▶ Input data:

------------------------------

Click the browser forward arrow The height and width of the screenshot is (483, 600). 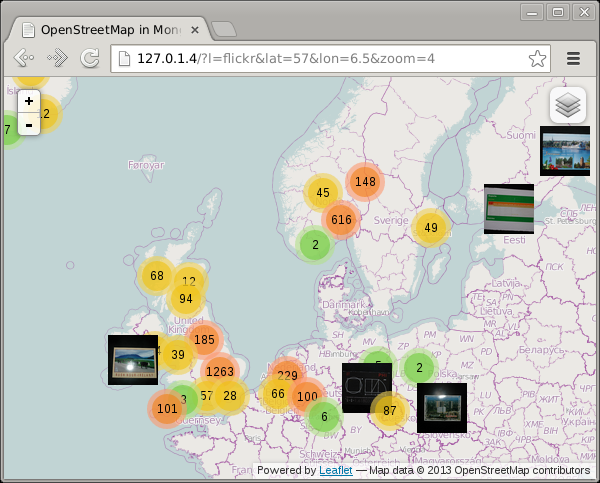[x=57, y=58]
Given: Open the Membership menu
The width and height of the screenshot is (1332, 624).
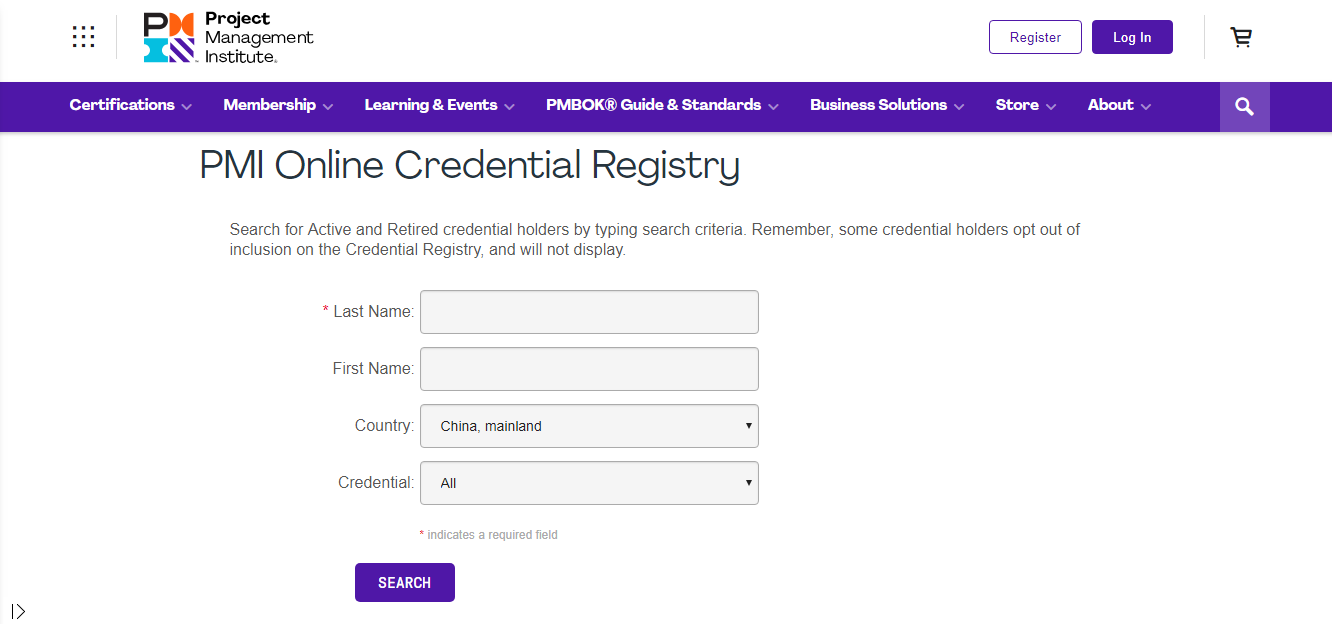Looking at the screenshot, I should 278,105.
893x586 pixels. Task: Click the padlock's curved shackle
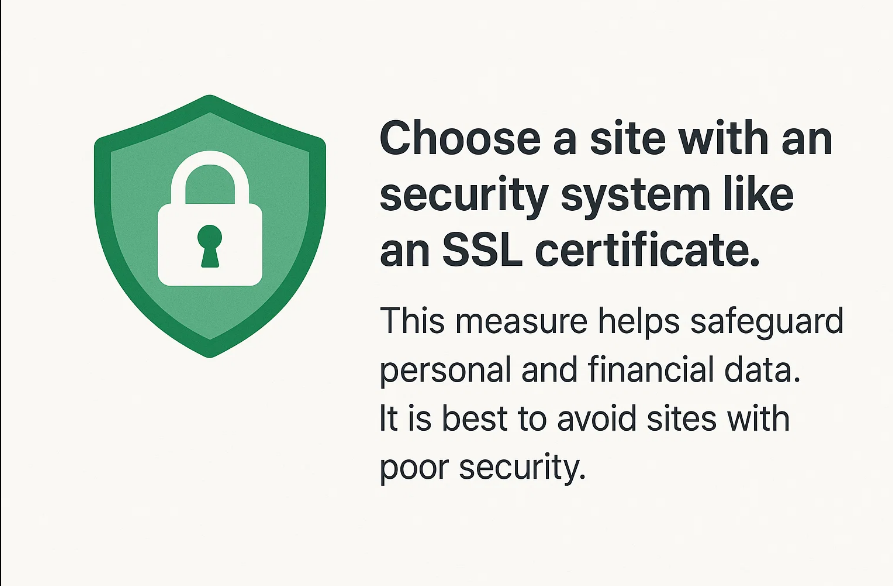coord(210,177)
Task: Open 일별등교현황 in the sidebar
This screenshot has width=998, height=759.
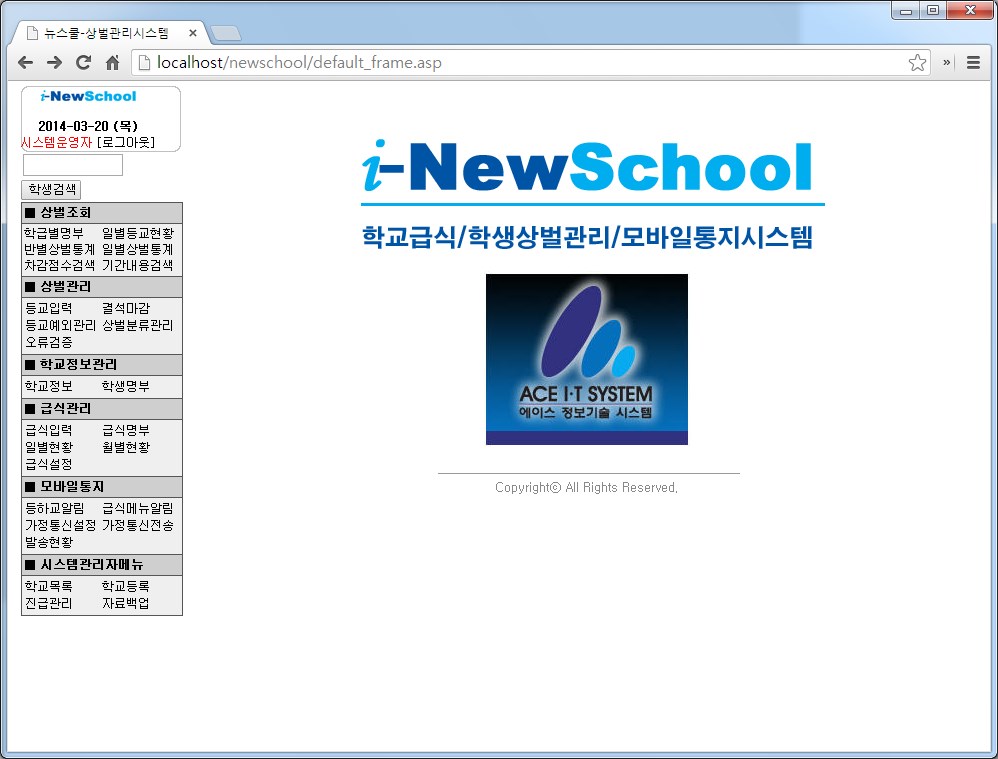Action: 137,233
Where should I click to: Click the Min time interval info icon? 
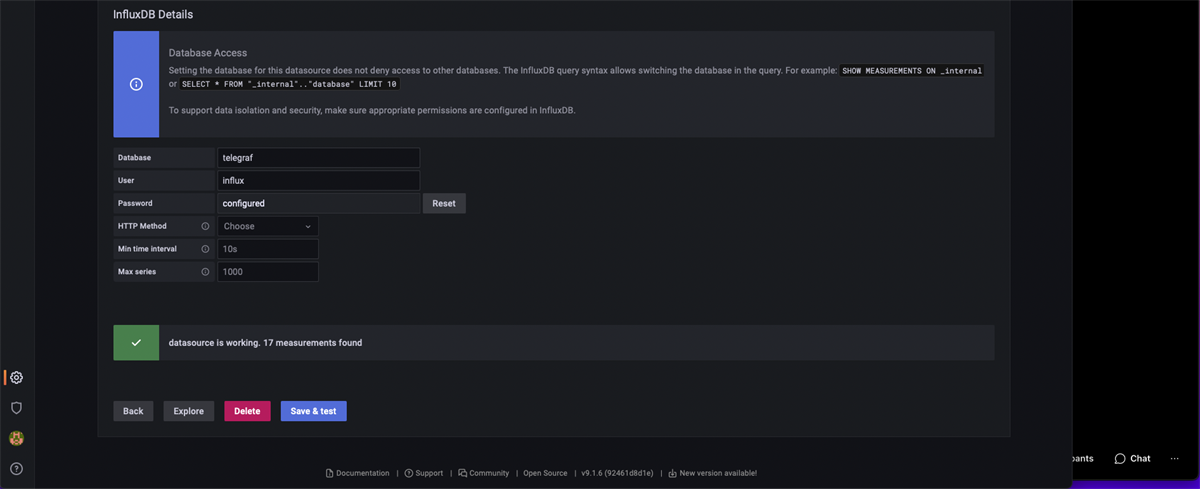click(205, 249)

------------------------------

▶ Work item:
Copy the lines that hold the word "Open". Take them from the records above.

▶ Response:
Given: Open the Membership menu
Task: Open 일별등교현황 in the sidebar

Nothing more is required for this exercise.